(INPUT RECORDS)
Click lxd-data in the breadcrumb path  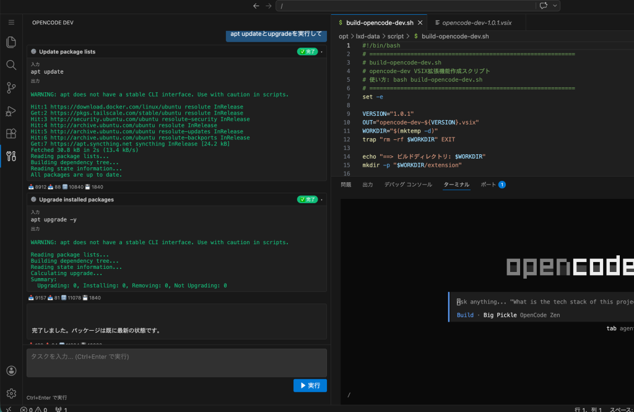pos(368,37)
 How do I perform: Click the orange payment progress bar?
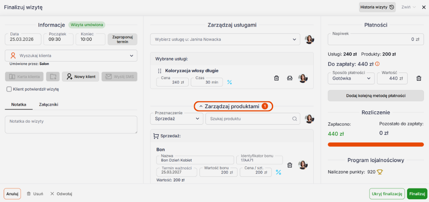pos(376,145)
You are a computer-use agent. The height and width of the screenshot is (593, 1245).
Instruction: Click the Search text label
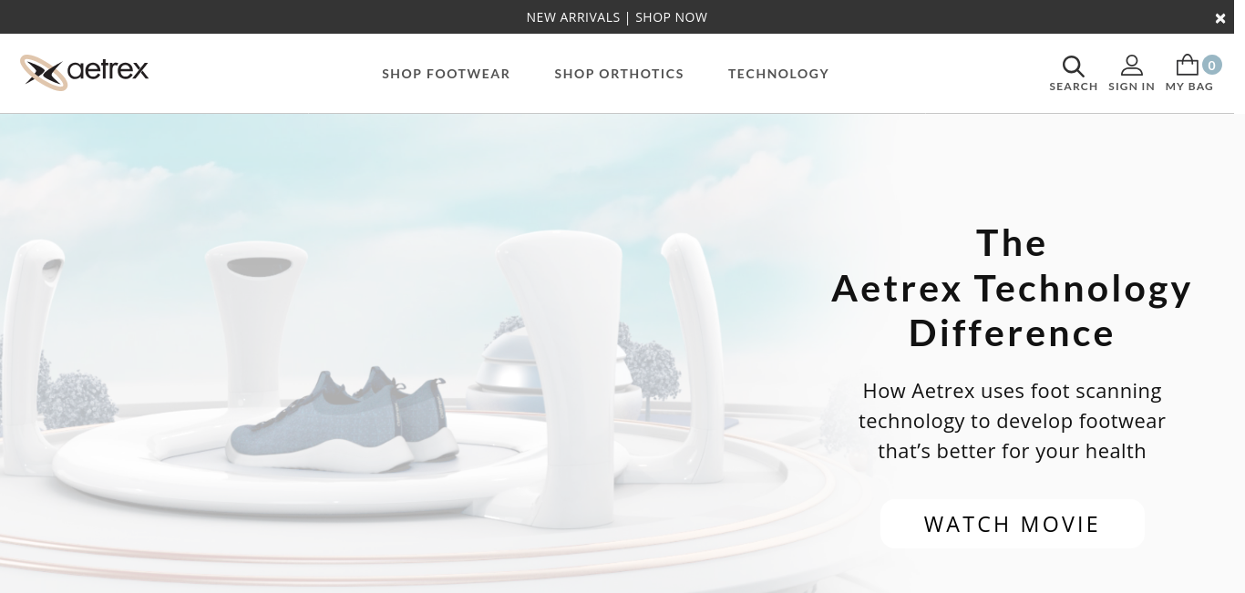pyautogui.click(x=1073, y=87)
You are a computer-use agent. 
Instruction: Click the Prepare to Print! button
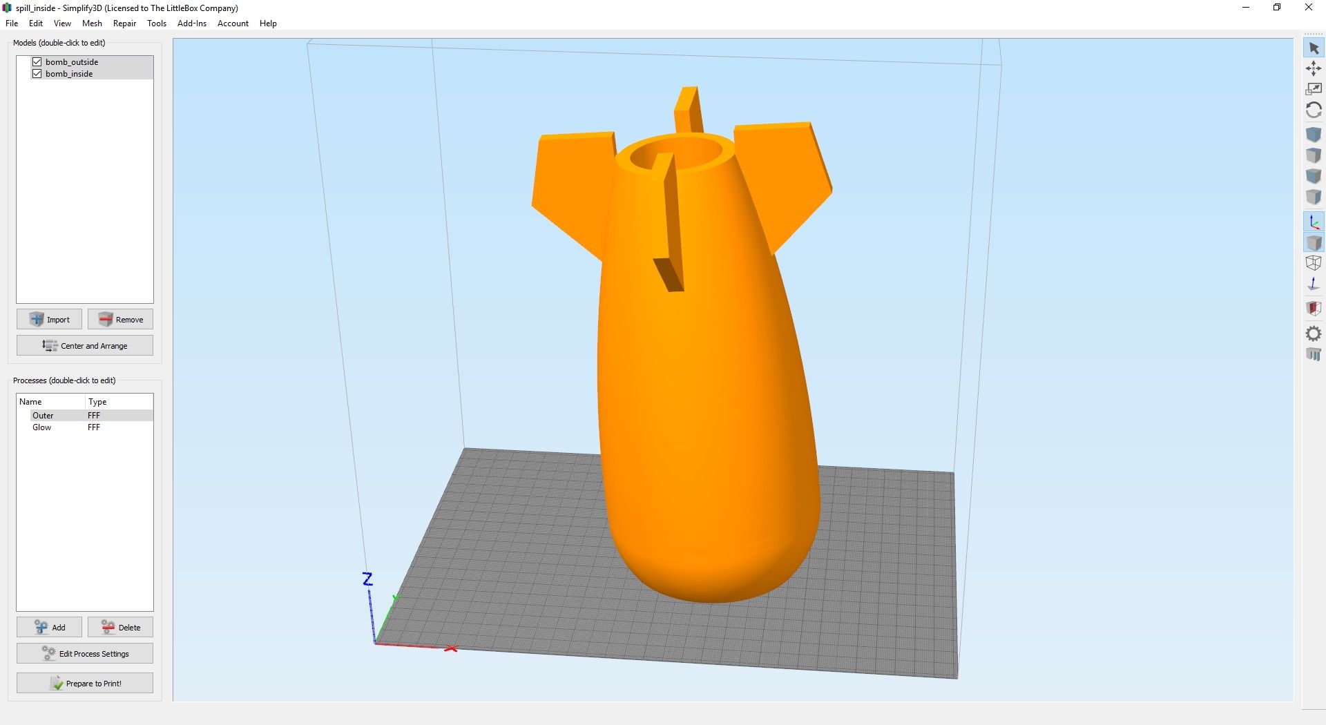point(85,683)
(End INPUT RECORDS)
### WHAT TO PRODUCE
In the entries above, find each line with the string "computer" and copy it.

### ANSWER TO THE PROBLEM
You are a computer-use agent. The height and width of the screenshot is (593, 1245).
You are a computer-use agent. 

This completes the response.